O ioiô vai e vem. Nunca se perde o objeto do qual, momentaneamente, se separa. Ostenta-se e regressa ao ponto de partida. A bola tinha o mesmo comportamento com o pé esquerdo de Ricardinho, uma obediência cega perante o diferenciado tratamento que ele lhe prestava. Os exclusivos métodos para domar de maneira tão eficaz aquele peso que morre na quadra só Ricardo Braga os conhece.
Fazia vírgulas. Muitas, sempre em busca da maneira mais elegante de marcar. Uma correu o mundo, quando contornou um sérvio e rebentou com a baliza num Europeu. Agora, coloca um ponto final na carreira.
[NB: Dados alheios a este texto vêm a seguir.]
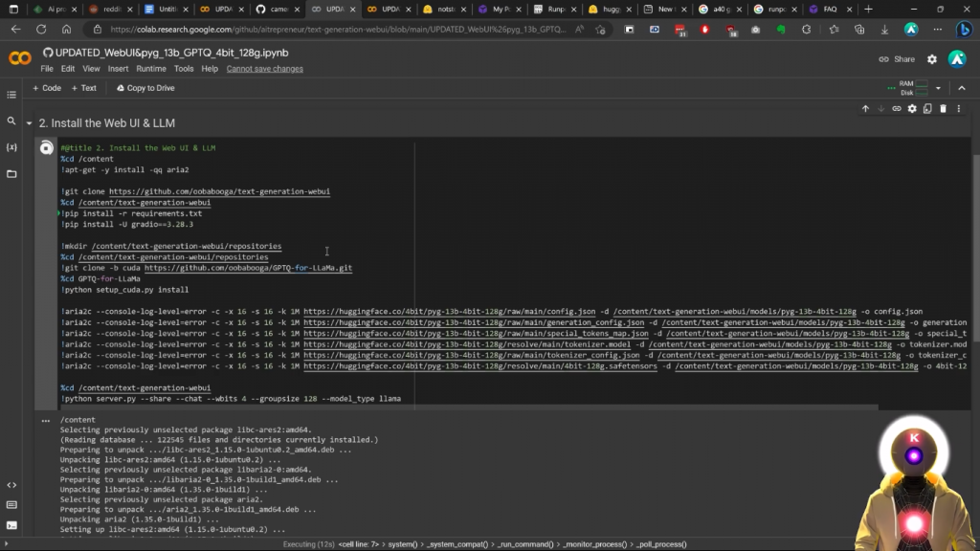Open the RAM and Disk runtime dropdown
Screen dimensions: 980x551
[938, 88]
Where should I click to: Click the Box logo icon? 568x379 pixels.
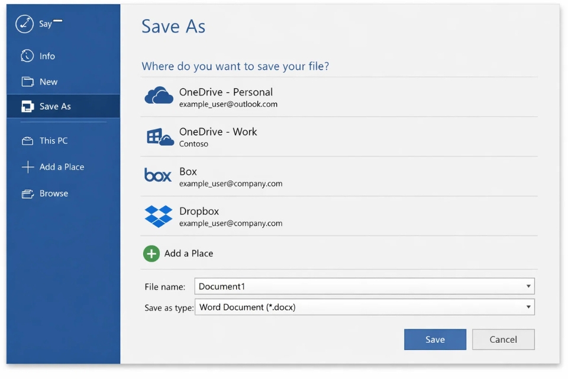coord(158,175)
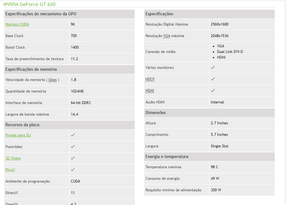Click the checkmark beside Purevideo

[x=73, y=146]
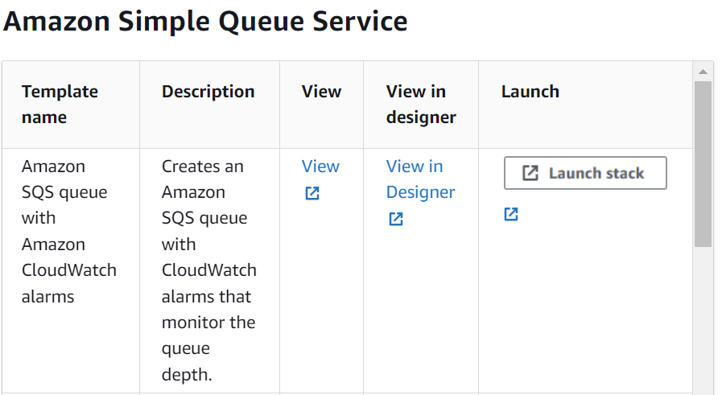
Task: Click the description text starting 'Creates an'
Action: point(202,167)
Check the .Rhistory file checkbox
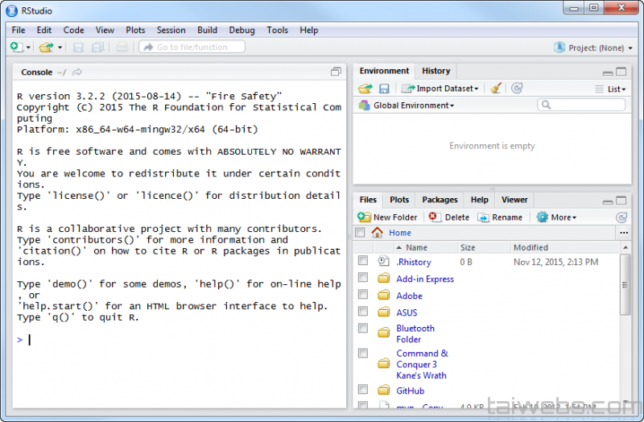This screenshot has width=644, height=422. click(x=363, y=261)
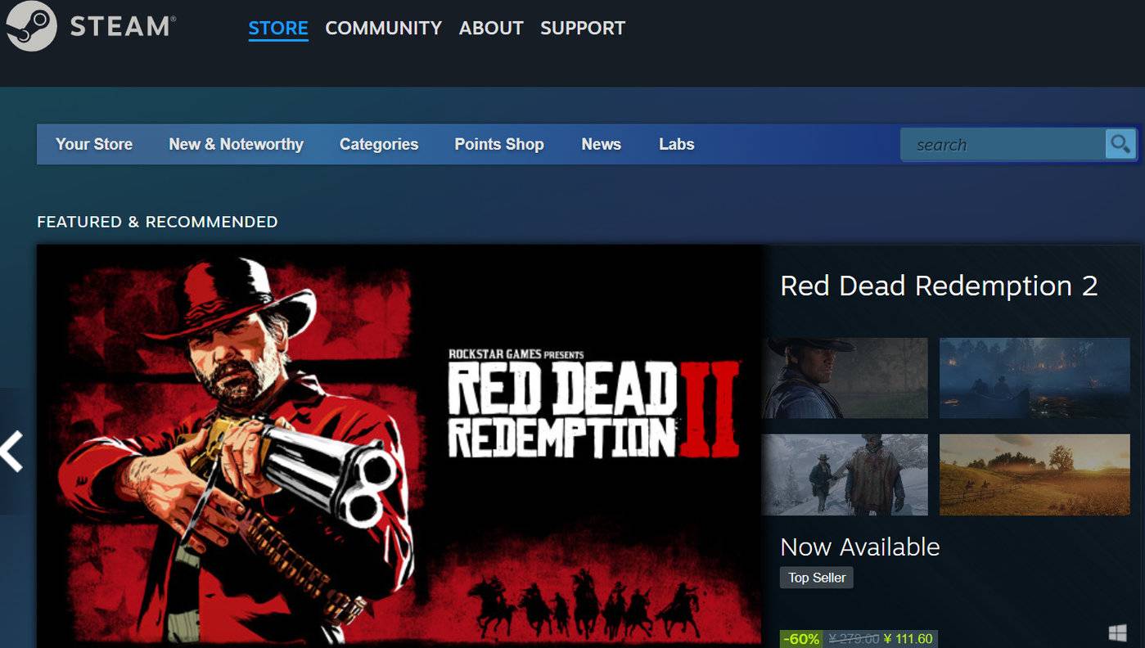
Task: Expand the Your Store menu
Action: pos(94,144)
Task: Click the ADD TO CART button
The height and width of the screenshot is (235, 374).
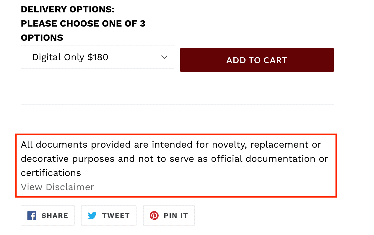Action: (257, 60)
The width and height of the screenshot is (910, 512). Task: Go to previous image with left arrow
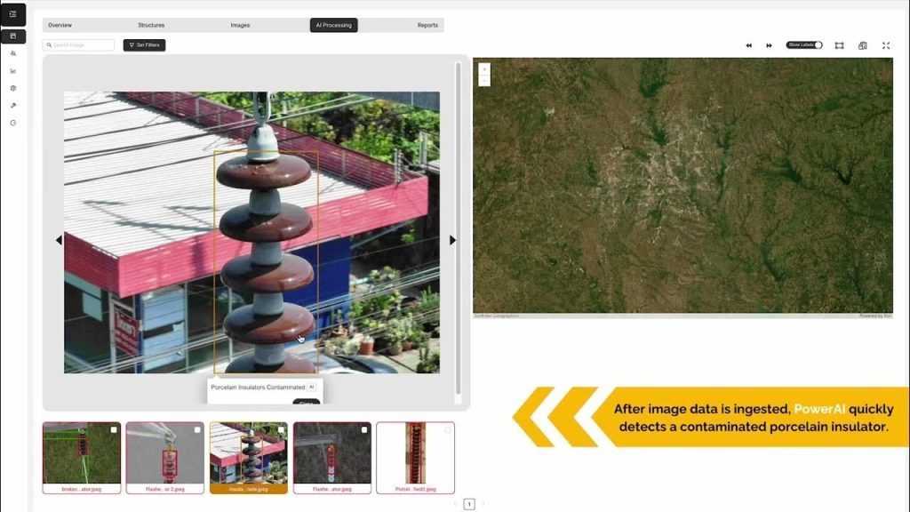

“Sempre disse que ia ouvir o meu corpo e a minha mente. Eles disseram ‘já chega’.” Aos 39 anos, o mágico arrumou a varinha na Cidade do Futebol. Acabaram-se os malabarismos. “A partir de hoje passo a ser uma lenda”, anunciou. “Nunca acreditei ter uma história tão bonita, mesmo que a tivesse sonhado.”
O futsal não era um dos assuntos que pensasse enquanto dormia. “Não escolhi o futsal. Queria ser jogador de futebol, mas negaram-me esse sonho porque disseram que era muito pequeno.” O talento ficou dentro de portas e, ladeado por paredes, fez-se seis vezes melhor jogador do mundo.
Na seleção, conquistou um Europeu (2018) e um Mundial (2021), ambas conquistas inéditas num país que chegou a reunir na mesma era os melhores do planeta nas quadras, nos relvados e nas areias. A vitória na Liga dos Campeões, em 2009/10, pelo Benfica, tornou-o ainda mais relevante no estrangeiro, estatuto que veio a reforçar quando se mudou para os espanhóis do Inter Movistar, “a melhor equipa do mundo”. Os últimos anos passou-os num périplo por França, Letónia, Indonésia e Itália. “Foram 13 anos fora a representar Portugal da melhor maneira.”
Também Ricardinho não escapou à passagem do tempo. “Uma criança de sete, oito anos, perguntou ao pai quem eu era. Aí, senti que essa geração não era a minha, que não viu o Ricardinho jogar. Faz parte. Não tenho que ficar preocupado. Vejo o carinho com que o meu pai fala do Eusébio, do Maradona e de todos esses atletas que foram grandes também. Outras gerações continuam a recordar o nome deles.”
Jorge Braz, selecionador nacional, chamou-lhe “o melhor de sempre”. Ricardinho não quer recolher o epíteto. Longe disso não andará.